[Entries on locating words and elements]
★ ★ ★ ★ ★

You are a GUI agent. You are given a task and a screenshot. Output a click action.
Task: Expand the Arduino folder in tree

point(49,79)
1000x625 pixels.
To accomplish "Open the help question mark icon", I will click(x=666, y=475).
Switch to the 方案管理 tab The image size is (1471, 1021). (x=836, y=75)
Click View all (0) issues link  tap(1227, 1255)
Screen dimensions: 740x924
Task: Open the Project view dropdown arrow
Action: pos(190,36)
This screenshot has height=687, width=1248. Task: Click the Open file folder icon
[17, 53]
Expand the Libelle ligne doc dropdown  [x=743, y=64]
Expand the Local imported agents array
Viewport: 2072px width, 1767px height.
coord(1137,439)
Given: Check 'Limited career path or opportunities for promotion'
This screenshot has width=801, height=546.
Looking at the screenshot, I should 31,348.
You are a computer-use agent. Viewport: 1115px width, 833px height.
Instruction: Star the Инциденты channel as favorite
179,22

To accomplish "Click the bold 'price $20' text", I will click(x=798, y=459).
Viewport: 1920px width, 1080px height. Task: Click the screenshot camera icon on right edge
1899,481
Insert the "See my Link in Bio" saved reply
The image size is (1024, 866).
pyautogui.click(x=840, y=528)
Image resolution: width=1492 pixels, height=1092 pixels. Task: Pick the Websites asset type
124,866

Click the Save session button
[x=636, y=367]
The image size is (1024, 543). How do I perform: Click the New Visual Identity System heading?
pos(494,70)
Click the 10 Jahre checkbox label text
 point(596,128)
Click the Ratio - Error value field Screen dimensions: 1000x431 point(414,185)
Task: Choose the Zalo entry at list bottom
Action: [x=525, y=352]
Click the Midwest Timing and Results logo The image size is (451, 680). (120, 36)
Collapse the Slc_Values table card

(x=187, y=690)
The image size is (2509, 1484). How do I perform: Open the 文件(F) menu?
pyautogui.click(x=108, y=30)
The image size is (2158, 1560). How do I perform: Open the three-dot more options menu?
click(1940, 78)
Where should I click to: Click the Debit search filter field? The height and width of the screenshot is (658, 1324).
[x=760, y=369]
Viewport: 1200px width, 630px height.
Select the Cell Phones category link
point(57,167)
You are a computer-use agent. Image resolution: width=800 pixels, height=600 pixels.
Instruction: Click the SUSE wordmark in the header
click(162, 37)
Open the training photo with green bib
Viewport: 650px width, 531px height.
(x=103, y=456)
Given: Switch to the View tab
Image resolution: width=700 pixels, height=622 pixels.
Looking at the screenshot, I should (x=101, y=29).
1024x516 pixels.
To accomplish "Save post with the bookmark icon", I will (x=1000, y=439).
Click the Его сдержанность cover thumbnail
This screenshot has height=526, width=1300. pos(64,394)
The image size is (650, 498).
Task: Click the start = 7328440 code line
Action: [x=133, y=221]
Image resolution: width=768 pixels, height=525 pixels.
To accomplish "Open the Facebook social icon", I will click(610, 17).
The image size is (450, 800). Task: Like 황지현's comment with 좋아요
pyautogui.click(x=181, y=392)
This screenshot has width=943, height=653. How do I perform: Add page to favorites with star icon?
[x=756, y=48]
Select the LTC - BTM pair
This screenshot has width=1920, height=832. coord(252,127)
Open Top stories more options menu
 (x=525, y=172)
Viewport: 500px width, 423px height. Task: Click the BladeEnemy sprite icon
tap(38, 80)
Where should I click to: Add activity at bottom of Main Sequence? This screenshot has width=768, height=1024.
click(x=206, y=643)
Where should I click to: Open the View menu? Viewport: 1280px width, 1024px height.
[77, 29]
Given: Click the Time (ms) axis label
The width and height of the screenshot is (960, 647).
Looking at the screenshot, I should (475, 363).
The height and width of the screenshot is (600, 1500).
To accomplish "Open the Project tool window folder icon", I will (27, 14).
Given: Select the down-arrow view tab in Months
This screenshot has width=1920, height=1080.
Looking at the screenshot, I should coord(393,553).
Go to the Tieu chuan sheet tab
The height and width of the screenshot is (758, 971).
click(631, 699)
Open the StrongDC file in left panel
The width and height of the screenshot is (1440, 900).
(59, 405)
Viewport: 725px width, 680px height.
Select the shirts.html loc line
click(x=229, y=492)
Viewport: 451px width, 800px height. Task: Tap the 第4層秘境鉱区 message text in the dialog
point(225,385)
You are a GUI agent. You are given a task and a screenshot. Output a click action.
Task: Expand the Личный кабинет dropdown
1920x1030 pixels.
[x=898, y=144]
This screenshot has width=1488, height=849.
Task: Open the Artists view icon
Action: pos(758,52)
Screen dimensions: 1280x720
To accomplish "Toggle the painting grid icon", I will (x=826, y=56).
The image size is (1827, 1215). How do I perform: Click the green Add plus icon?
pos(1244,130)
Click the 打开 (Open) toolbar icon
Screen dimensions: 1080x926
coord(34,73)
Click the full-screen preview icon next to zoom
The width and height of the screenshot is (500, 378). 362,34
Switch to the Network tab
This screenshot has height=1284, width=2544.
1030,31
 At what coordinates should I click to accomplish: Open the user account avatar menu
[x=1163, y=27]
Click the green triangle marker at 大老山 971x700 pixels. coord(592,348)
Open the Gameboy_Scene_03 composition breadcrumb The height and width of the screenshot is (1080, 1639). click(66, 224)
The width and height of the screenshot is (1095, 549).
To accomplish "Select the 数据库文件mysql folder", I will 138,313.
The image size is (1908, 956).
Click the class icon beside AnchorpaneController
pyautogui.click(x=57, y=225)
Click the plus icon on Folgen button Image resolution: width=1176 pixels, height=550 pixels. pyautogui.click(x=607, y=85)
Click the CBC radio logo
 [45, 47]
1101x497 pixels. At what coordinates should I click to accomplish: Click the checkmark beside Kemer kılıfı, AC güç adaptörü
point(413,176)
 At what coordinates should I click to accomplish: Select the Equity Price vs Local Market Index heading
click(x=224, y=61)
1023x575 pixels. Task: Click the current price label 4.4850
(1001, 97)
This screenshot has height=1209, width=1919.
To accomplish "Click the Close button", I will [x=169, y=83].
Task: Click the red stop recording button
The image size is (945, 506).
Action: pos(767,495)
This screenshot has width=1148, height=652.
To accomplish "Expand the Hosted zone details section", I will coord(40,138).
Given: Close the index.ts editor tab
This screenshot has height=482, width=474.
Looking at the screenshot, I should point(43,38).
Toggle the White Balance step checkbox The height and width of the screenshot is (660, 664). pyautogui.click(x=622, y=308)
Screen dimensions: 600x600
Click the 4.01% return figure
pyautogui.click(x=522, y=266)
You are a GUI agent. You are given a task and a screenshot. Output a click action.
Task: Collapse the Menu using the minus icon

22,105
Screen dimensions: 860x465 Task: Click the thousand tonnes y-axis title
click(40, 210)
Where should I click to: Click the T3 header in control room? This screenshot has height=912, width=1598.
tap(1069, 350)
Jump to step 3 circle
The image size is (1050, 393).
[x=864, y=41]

★ ★ ★ ★ ★

THE TASK ▸
Render all the lines of the listing above as a numbered list, leaving out the blank lines.

SOLVED EXERCISE ▸
1. You are a GUI agent. You are given a task and a screenshot. Output a click action.
2. Task: Expand the Arduino folder in tree
3. point(49,79)
4. 1000x625 pixels.
5. To accomplish "Open the help question mark icon", I will click(x=666, y=475).
6. Switch to the 方案管理 tab The image size is (1471, 1021). (x=836, y=75)
7. Click View all (0) issues link  tap(1227, 1255)
8. Screen dimensions: 740x924
9. Task: Open the Project view dropdown arrow
10. Action: pos(190,36)
11. This screenshot has height=687, width=1248. Task: Click the Open file folder icon
12. [17, 53]
13. Expand the Libelle ligne doc dropdown  [x=743, y=64]
14. Expand the Local imported agents array
15. Viewport: 2072px width, 1767px height.
16. coord(1137,439)
17. Given: Check 'Limited career path or opportunities for promotion'
18. This screenshot has width=801, height=546.
19. Looking at the screenshot, I should 31,348.
20. You are a computer-use agent. Viewport: 1115px width, 833px height.
21. Instruction: Star the Инциденты channel as favorite
22. 179,22
23. To accomplish "Click the bold 'price $20' text", I will click(x=798, y=459).
24. Viewport: 1920px width, 1080px height. Task: Click the screenshot camera icon on right edge
25. 1899,481
26. Insert the "See my Link in Bio" saved reply
27. The image size is (1024, 866).
28. pyautogui.click(x=840, y=528)
29. Image resolution: width=1492 pixels, height=1092 pixels. Task: Pick the Websites asset type
30. 124,866
31. Click the Save session button
32. [x=636, y=367]
33. The image size is (1024, 543). How do I perform: Click the New Visual Identity System heading?
34. pos(494,70)
35. Click the 10 Jahre checkbox label text
36.  point(596,128)
37. Click the Ratio - Error value field Screen dimensions: 1000x431 point(414,185)
38. Task: Choose the Zalo entry at list bottom
39. Action: [x=525, y=352]
40. Click the Midwest Timing and Results logo The image size is (451, 680). (120, 36)
41. Collapse the Slc_Values table card
42. (x=187, y=690)
43. The image size is (2509, 1484). How do I perform: Open the 文件(F) menu?
44. pyautogui.click(x=108, y=30)
45. The image size is (2158, 1560). How do I perform: Open the three-dot more options menu?
46. click(1940, 78)
47. Where should I click to: Click the Debit search filter field? The height and width of the screenshot is (658, 1324).
48. [x=760, y=369]
49. Viewport: 1200px width, 630px height.
50. Select the Cell Phones category link
51. point(57,167)
52. You are a computer-use agent. Image resolution: width=800 pixels, height=600 pixels.
53. Instruction: Click the SUSE wordmark in the header
54. click(162, 37)
55. Open the training photo with green bib
56. Viewport: 650px width, 531px height.
57. (x=103, y=456)
58. Given: Switch to the View tab
59. Image resolution: width=700 pixels, height=622 pixels.
60. Looking at the screenshot, I should (x=101, y=29).
61. 1024x516 pixels.
62. To accomplish "Save post with the bookmark icon", I will (x=1000, y=439).
63. Click the Его сдержанность cover thumbnail
64. This screenshot has height=526, width=1300. pos(64,394)
65. The image size is (650, 498).
66. Task: Click the start = 7328440 code line
67. Action: [x=133, y=221]
68. Image resolution: width=768 pixels, height=525 pixels.
69. To accomplish "Open the Facebook social icon", I will click(610, 17).
70. The image size is (450, 800). Task: Like 황지현's comment with 좋아요
71. pyautogui.click(x=181, y=392)
72. This screenshot has width=943, height=653. How do I perform: Add page to favorites with star icon?
73. [x=756, y=48]
74. Select the LTC - BTM pair
75. This screenshot has width=1920, height=832. coord(252,127)
76. Open Top stories more options menu
77.  (x=525, y=172)
78. Viewport: 500px width, 423px height. Task: Click the BladeEnemy sprite icon
79. tap(38, 80)
80. Where should I click to: Add activity at bottom of Main Sequence? This screenshot has width=768, height=1024.
81. click(x=206, y=643)
82. Where should I click to: Open the View menu? Viewport: 1280px width, 1024px height.
83. [77, 29]
84. Given: Click the Time (ms) axis label
85. The width and height of the screenshot is (960, 647).
86. Looking at the screenshot, I should (475, 363).
87. The height and width of the screenshot is (600, 1500).
88. To accomplish "Open the Project tool window folder icon", I will (27, 14).
89. Given: Select the down-arrow view tab in Months
90. This screenshot has width=1920, height=1080.
91. Looking at the screenshot, I should coord(393,553).
92. Go to the Tieu chuan sheet tab
93. The height and width of the screenshot is (758, 971).
94. click(631, 699)
95. Open the StrongDC file in left panel
96. The width and height of the screenshot is (1440, 900).
97. (59, 405)
98. Viewport: 725px width, 680px height.
99. Select the shirts.html loc line
100. click(x=229, y=492)
101. Viewport: 451px width, 800px height. Task: Tap the 第4層秘境鉱区 message text in the dialog
102. point(225,385)
103. You are a GUI agent. You are given a task and a screenshot. Output a click action.
104. Task: Expand the Личный кабинет dropdown
105. 1920x1030 pixels.
106. [x=898, y=144]
107. This screenshot has width=1488, height=849.
108. Task: Open the Artists view icon
109. Action: pos(758,52)
110. Screen dimensions: 1280x720
111. To accomplish "Toggle the painting grid icon", I will (x=826, y=56).
112. The image size is (1827, 1215). How do I perform: Click the green Add plus icon?
113. pos(1244,130)
114. Click the 打开 (Open) toolbar icon
115. Screen dimensions: 1080x926
116. coord(34,73)
117. Click the full-screen preview icon next to zoom
118. The width and height of the screenshot is (500, 378). 362,34
119. Switch to the Network tab
120. This screenshot has height=1284, width=2544.
121. 1030,31
122.  At what coordinates should I click to accomplish: Open the user account avatar menu
123. [x=1163, y=27]
124. Click the green triangle marker at 大老山 971x700 pixels. coord(592,348)
125. Open the Gameboy_Scene_03 composition breadcrumb The height and width of the screenshot is (1080, 1639). click(66, 224)
126. The width and height of the screenshot is (1095, 549).
127. To accomplish "Select the 数据库文件mysql folder", I will 138,313.
128. The image size is (1908, 956).
129. Click the class icon beside AnchorpaneController
130. pyautogui.click(x=57, y=225)
131. Click the plus icon on Folgen button Image resolution: width=1176 pixels, height=550 pixels. pyautogui.click(x=607, y=85)
132. Click the CBC radio logo
133.  [45, 47]
134. 1101x497 pixels. At what coordinates should I click to accomplish: Click the checkmark beside Kemer kılıfı, AC güç adaptörü
135. point(413,176)
136.  At what coordinates should I click to accomplish: Select the Equity Price vs Local Market Index heading
137. click(x=224, y=61)
138. 1023x575 pixels. Task: Click the current price label 4.4850
139. (1001, 97)
140. This screenshot has height=1209, width=1919.
141. To accomplish "Click the Close button", I will [x=169, y=83].
142. Task: Click the red stop recording button
143. The image size is (945, 506).
144. Action: pos(767,495)
145. This screenshot has width=1148, height=652.
146. To accomplish "Expand the Hosted zone details section", I will coord(40,138).
147. Given: Close the index.ts editor tab
148. This screenshot has height=482, width=474.
149. Looking at the screenshot, I should point(43,38).
150. Toggle the White Balance step checkbox The height and width of the screenshot is (660, 664). pyautogui.click(x=622, y=308)
151. Screen dimensions: 600x600
152. Click the 4.01% return figure
153. pyautogui.click(x=522, y=266)
154. You are a GUI agent. You are given a task and a screenshot. Output a click action.
155. Task: Collapse the Menu using the minus icon
156. 22,105
157. Screen dimensions: 860x465 Task: Click the thousand tonnes y-axis title
158. click(40, 210)
159. Where should I click to: Click the T3 header in control room? This screenshot has height=912, width=1598.
160. tap(1069, 350)
161. Jump to step 3 circle
162. The image size is (1050, 393).
163. [x=864, y=41]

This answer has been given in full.